DATA FOR THE TASK:
>>>>>

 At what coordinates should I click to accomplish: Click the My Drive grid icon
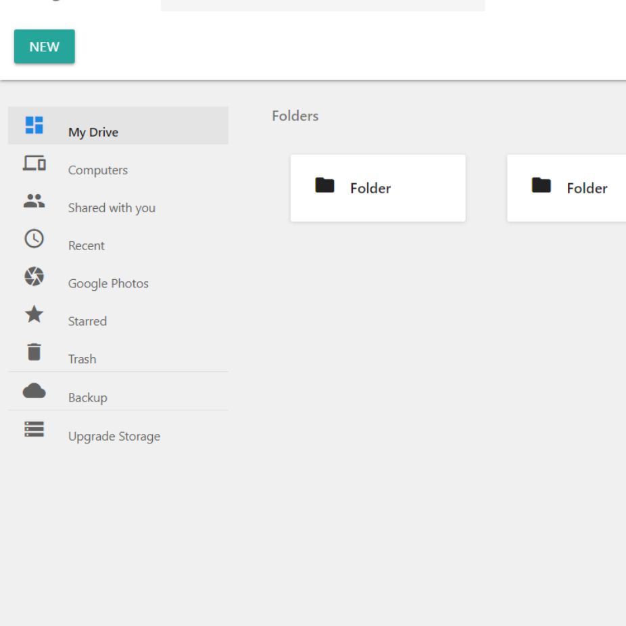pyautogui.click(x=34, y=125)
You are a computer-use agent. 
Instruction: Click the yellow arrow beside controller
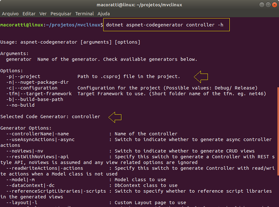[115, 117]
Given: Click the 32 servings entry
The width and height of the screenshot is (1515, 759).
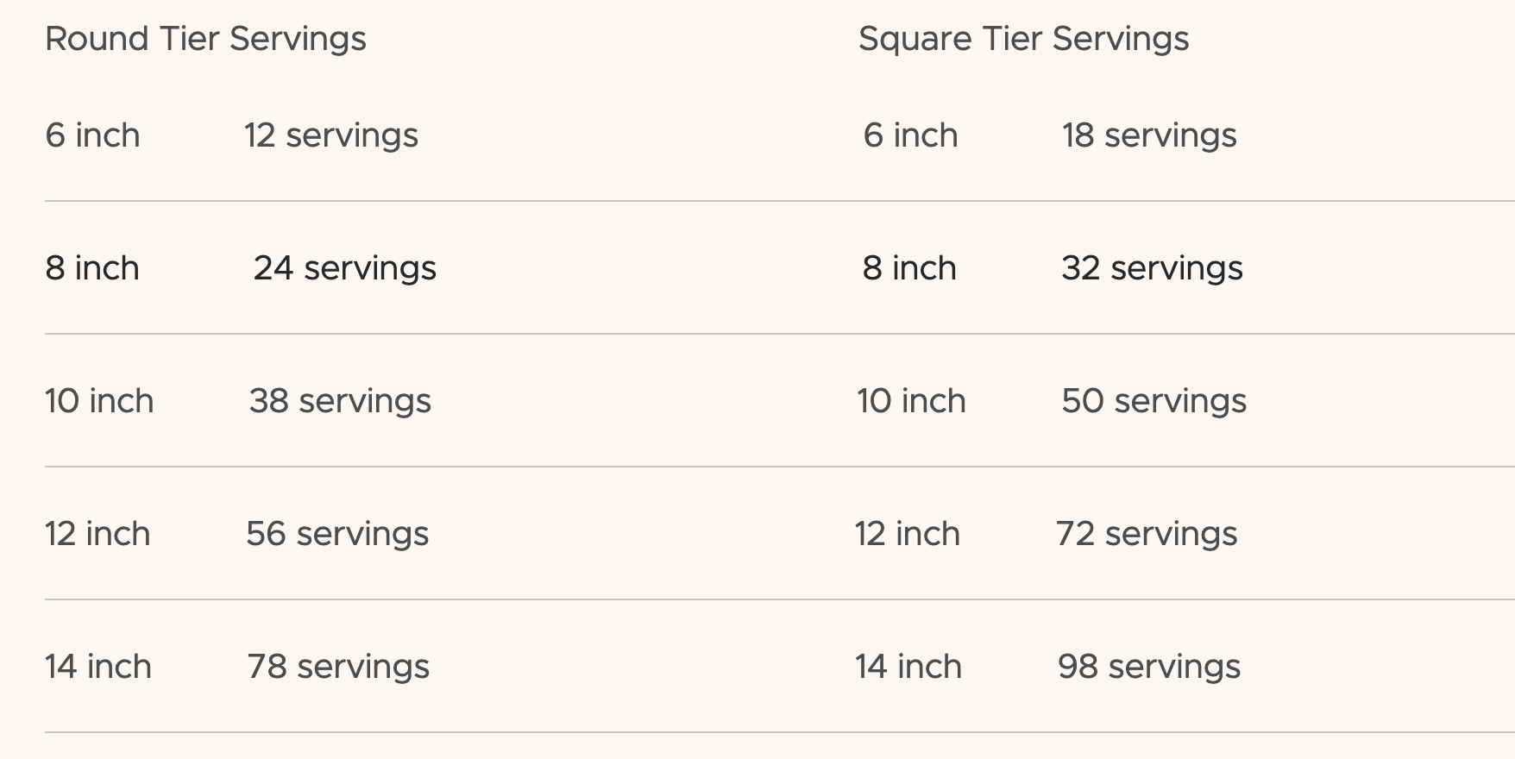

<<<<<

WHAT THE EXERCISE ASKS:
Now transcribe all the entries above exactly, so that no picture is carried over.

ANSWER:
 At what coordinates should I click to accomplish: Click the My Drive grid icon
pyautogui.click(x=34, y=125)
You are a computer-use agent. 
Instruction: Click the yellow arrow beside controller
[115, 117]
Given: Click the 32 servings entry
The width and height of the screenshot is (1515, 759).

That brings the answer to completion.